The decision that aroused the most criticism of the gas plan concerned prices, given the call to open the gas agreement signed between IEC and Tamar in 2012. The criticism focused on the mechanism for linking the prices in the agreement to the US Consumer Price Index (plus 1% interest). As a result, the price of gas in Israel rose at a time when gas prices in the spot market were plunging. It was also argued that the price, which was around $6 per BTU, gave the developers excessive profits, because their production cost was lower than $1. A senior IEC officeholder recently admitted that the price of gas would have been around $4.50 per BTU, were it not for the changes made in the agreement following the Sheshinski Committee. In a report, the State Comptroller estimated that the agreement represented a premium or excess cost for the public amounting to a cumulative NIS 8 billion.

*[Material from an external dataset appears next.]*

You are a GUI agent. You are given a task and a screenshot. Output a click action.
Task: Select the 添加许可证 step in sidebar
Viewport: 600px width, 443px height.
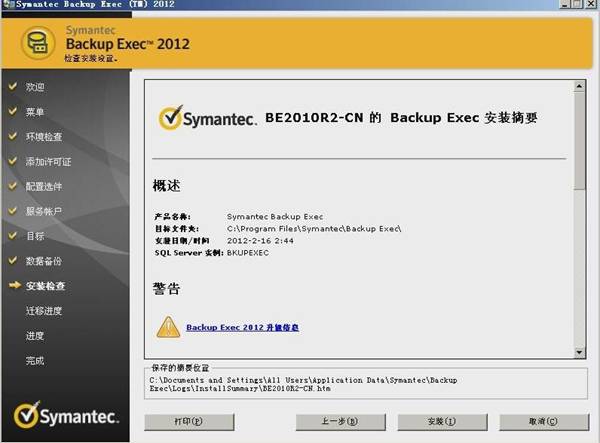(x=48, y=161)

The team that formulated the gas agreement, however, feared that opening the agreement would driver foreign investors away from Israel and lead to the filing of international arbitration claims against Israel by Noble Energy. Another important proposal, to institute gas price controls, was also rejected, after the government price control committee, which discussed the matter for years, was unable to take a clear stance.

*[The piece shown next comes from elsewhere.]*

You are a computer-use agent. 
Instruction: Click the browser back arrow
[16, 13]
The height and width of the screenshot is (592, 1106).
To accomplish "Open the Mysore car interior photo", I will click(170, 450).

The gas plan has yet to bring about a decrease in prices, but the good news is that prices are due to begin falling soon. Next month, IEC will begin buying gas from Leviathan at a reduced rate of $4.79 per BTU. Another price cut is likely if Tamar is allowed to submit a bid in competition with that of Leviathan. The price of gas is set to fall more substantially in 2021, when the price of gas in the Tamar agreement is revised from $6.30 to $4.90 per BTU, and after gas begins flowing from Karish and Tanin.

State revenues: What happened to the sovereign wealth fund?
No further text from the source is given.